> **DIRECTIVE**
Starting at the line that contains "Where should I click to: Like" and continuing through the end of the records, copy the lines again with "Reload" renamed to "Refresh" and nothing else changed.

> **DATA TO USE**
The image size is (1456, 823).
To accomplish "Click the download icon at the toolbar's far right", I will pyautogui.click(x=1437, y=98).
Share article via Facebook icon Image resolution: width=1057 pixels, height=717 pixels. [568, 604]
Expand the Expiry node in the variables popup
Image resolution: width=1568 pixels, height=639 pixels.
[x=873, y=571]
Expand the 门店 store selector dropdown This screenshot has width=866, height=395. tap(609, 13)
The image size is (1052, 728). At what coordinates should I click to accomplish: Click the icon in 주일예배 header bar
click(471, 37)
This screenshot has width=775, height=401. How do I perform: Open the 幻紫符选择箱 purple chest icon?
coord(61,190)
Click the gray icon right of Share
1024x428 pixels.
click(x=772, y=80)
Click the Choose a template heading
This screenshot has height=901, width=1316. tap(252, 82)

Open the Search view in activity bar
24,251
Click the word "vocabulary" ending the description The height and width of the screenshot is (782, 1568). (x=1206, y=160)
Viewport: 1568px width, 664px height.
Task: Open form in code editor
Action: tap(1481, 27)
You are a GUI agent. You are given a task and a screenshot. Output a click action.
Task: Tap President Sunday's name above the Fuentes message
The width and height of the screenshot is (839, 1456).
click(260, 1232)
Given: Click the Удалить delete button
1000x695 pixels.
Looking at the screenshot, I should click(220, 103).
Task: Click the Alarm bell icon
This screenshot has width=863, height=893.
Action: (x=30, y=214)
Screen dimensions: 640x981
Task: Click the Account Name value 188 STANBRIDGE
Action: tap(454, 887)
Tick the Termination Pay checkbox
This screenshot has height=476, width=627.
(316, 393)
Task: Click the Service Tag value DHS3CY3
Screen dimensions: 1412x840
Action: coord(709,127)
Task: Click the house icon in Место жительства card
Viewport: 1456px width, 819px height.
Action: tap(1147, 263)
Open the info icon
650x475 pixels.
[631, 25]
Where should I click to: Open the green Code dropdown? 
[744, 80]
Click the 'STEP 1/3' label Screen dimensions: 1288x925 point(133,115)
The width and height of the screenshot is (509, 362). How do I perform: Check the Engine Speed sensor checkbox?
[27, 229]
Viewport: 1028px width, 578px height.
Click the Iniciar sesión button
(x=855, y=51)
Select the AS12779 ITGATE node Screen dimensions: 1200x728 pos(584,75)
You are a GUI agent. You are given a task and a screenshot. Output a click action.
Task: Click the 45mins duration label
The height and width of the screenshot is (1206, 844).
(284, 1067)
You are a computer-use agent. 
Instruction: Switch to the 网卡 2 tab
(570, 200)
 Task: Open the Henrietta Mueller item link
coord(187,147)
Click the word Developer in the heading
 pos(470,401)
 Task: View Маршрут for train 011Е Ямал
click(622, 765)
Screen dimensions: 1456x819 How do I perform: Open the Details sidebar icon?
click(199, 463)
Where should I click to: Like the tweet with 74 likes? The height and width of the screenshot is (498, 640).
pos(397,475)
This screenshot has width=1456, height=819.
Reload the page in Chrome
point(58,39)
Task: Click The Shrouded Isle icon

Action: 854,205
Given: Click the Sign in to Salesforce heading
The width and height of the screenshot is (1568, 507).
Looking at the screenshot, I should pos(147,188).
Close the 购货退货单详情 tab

> **SOLUTION TO THIS EXERCISE**
Where should I click to: Like the tweet with 74 likes? The height and width of the screenshot is (498, 640).
pos(397,475)
This screenshot has width=1456, height=819.
Refresh the page in Chrome
point(58,39)
Task: Click The Shrouded Isle icon

Action: 854,205
Given: Click the Sign in to Salesforce heading
The width and height of the screenshot is (1568, 507).
Looking at the screenshot, I should pos(147,188).
Close the 购货退货单详情 tab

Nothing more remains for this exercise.